* Cel: Skopiuj bez zmian fragment tekstu o Monice Olejnik na festiwalu w Sopocie, zaczynając od słów „Jednak nie tylko to, co” i kończąc na słowach „jedno oblicze Olejnik.”.

W Sopocie odbył się Top of the Top Sopot Festival 2024. Na scenie pojawiło się wiele gwiazd muzyki, które dały wokalne popisy. Jednak nie tylko śpiewano ze sceny. Trzeciego dnia festiwalu pojawiła się tam znana dziennikarka i wielka gwiazda stacji, czyli Monika Olejnik. Długoletnia prowadząca "Kropkę nad i" zaczęła mówić o wolności mediów i skandować hasło: "wolne media", co szybko podłapała publiczność. Dziennikarka zaczęła też wołać: "wolność", "prawda" i "TVN24".
Jednak nie tylko to, co Monika Olejnik miała do powiedzenia w Sopocie zwróciło uwagę. Ale też to, jak wyglądała. Prowadząca "Kropkę nad i" zawsze, gdy pojawia się publicznie, to dosłownie błyszczy! Tak było na niedawnym koncercie Taylor Swift, ale i właśnie w Sopocie. Monika Olejnik postawiła na kreację, w której wyglądała niczym złota rybka, ponieważ jej spódnica została uszyta ze złotych połyskujących cekinów, co sprawiało wrażenie niczym rybia łuska. Ale to tylko jedno oblicze Olejnik.

* Materiał:
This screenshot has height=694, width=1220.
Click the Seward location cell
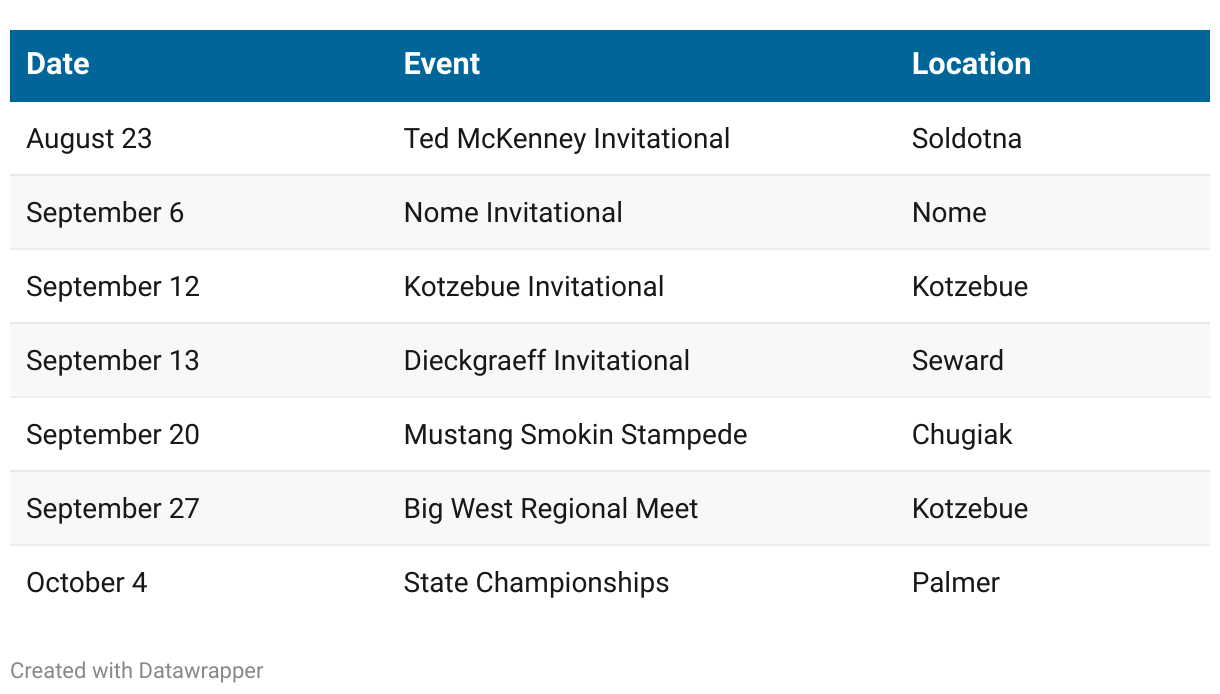pos(957,360)
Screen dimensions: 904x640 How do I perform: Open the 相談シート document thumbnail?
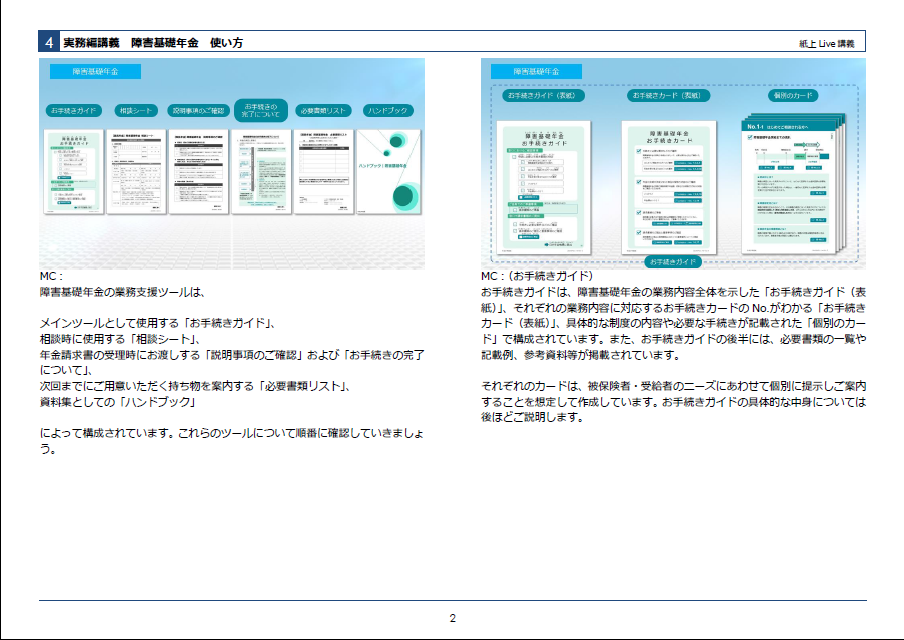tap(136, 172)
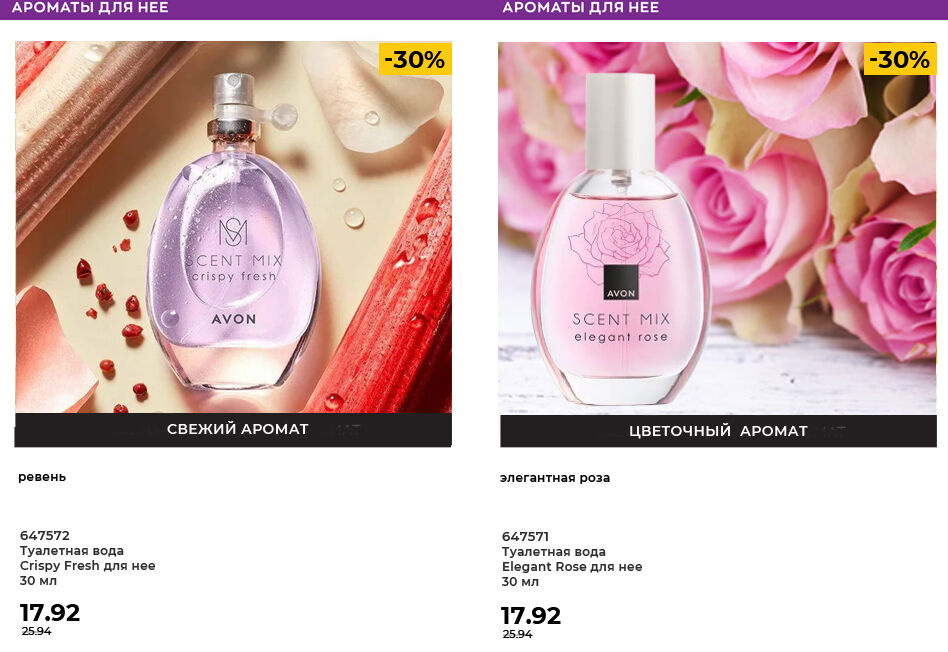Click the 'ЦВЕТОЧНЫЙ АРОМАТ' banner
This screenshot has height=652, width=948.
point(718,431)
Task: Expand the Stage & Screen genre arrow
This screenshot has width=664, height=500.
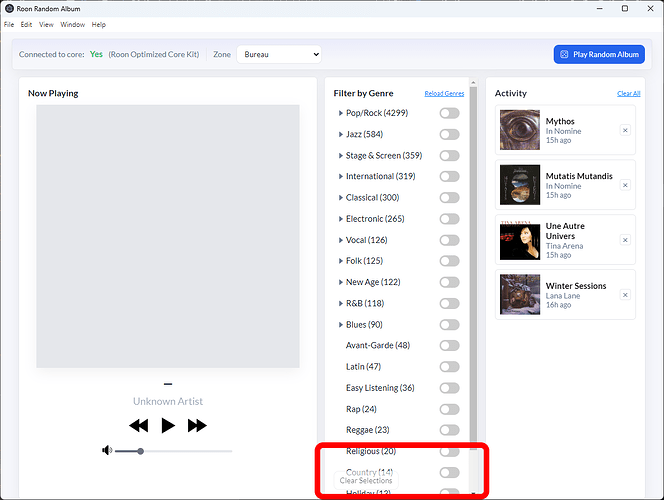Action: (x=341, y=156)
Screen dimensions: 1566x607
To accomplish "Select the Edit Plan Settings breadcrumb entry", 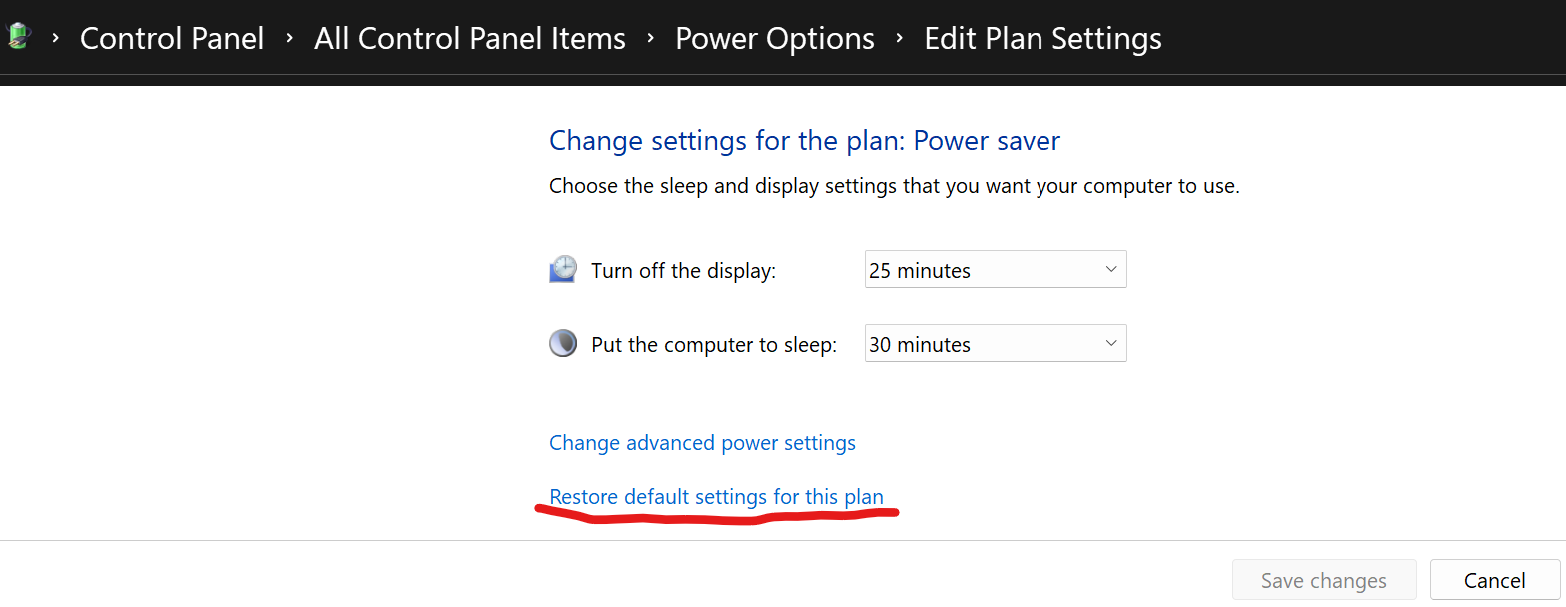I will click(x=1042, y=38).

* Odpowiedź:
Jednak nie tylko to, co Monika Olejnik miała do powiedzenia w Sopocie zwróciło uwagę. Ale też to, jak wyglądała. Prowadząca "Kropkę nad i" zawsze, gdy pojawia się publicznie, to dosłownie błyszczy! Tak było na niedawnym koncercie Taylor Swift, ale i właśnie w Sopocie. Monika Olejnik postawiła na kreację, w której wyglądała niczym złota rybka, ponieważ jej spódnica została uszyta ze złotych połyskujących cekinów, co sprawiało wrażenie niczym rybia łuska. Ale to tylko jedno oblicze Olejnik.